To experiment with raw chocolate
I made raw chocolate for presents this year and it went down well and I would like to make different flavours
To play music four times a month
I love to play my instruments, but I never do it and I don’t know why. Maybe writing it down will make me do it.
To listen to music and do nothing else four times a month
I used to spend hours as a young adult doing this and it fed my soul in no uncertain terms. Now I only listen to music when I am doing something. But music is more important to me than that and I want to prioritise it .
To do morning pages every day
to handwrite in a notepad – not a nice moleskin or other, but just a notebook with pencil. This is all of the moaning, whinging and ‘I did this and went there’ type writing that clogs my brain up
To write 1000 words a day
This will be typed and possibly turned into blog posts, or maybe at some point something bigger, who knows.

(WHAT IS ASKED)
a) Rewrite the goals list starting with "To do morning" and going on through "bigger, who knows.", putting "pen" in place of "pencil".
b) Answer these questions from the goals list:
(i) What did the writer make as presents this year?
(ii) How many words a day does the writer aim to write?
(iii) What is the writer going to write the morning pages with?
c) Carry on the goals list from the point where it stops.
The lines after this have nothing to do with the goals list.

(ROWS)
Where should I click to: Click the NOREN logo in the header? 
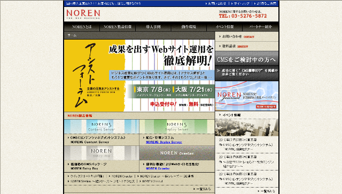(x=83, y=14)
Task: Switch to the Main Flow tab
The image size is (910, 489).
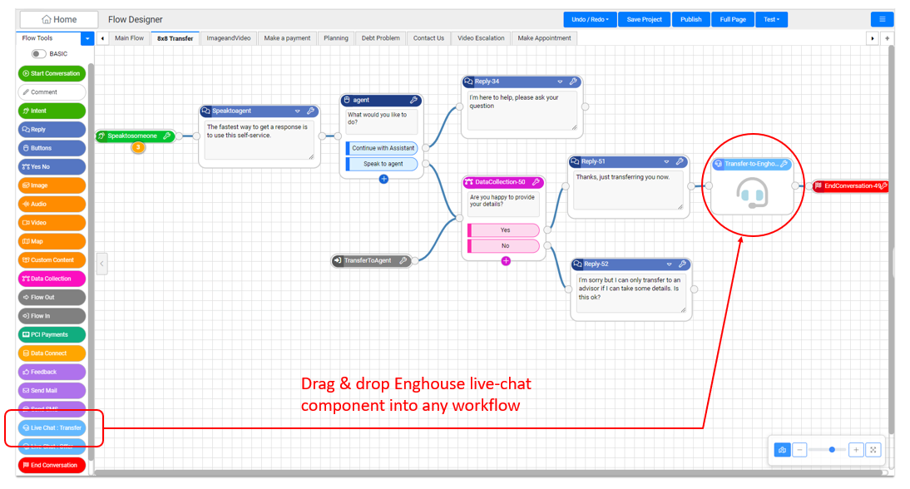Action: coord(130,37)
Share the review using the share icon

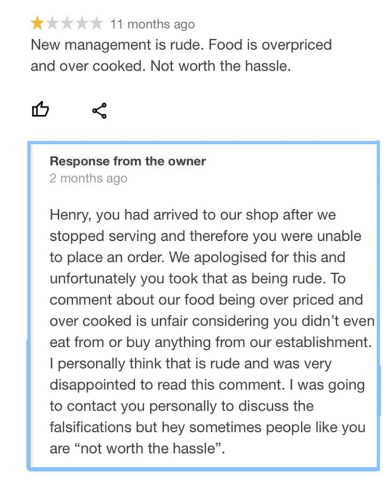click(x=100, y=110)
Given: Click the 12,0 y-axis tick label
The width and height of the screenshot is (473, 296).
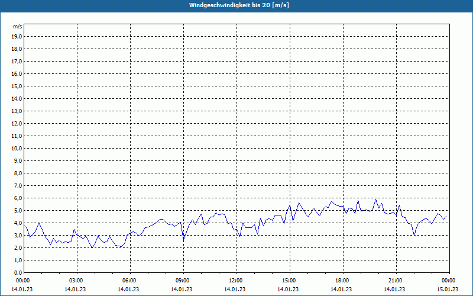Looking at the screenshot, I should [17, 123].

==

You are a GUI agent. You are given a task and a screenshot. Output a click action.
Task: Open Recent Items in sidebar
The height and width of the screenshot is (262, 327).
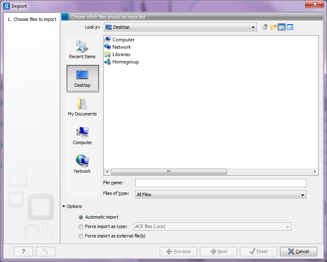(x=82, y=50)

---

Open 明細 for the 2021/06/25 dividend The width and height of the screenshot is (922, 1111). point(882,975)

(RESPONSES FOR EACH TASK)
a)
To do morning pages every day
to handwrite in a notepad – not a nice moleskin or other, but just a notebook with pen. This is all of the moaning, whinging and ‘I did this and went there’ type writing that clogs my brain up
To write 1000 words a day
This will be typed and possibly turned into blog posts, or maybe at some point something bigger, who knows.

b)
(i) Raw chocolate
(ii) 1000 words
(iii) A pencil, in a plain notebook

c)
I want to be a published writer someday – in fact I already have been, but under client’s names when I worked in PR, I have been published in quite a few trade magazines but I want to be published under my name. Writing every day makes it more likely to happen. Someone once said you are what you do every day. So I want to be a writer, so I need to write every day.
To publish 5 photos a week on flikr or this blog
I want to develop my visual side of my creativity, which is quite weak actually, so by setting myself a goal of 5 photos a week I will have to take lots of photos and get out there!
To have 2 artist dates a month
To go off by myself and do something to ‘fill my well’ as Julia Cameron puts it
There are other sections in this goals list, but I will save them for another time as this is getting rather long now!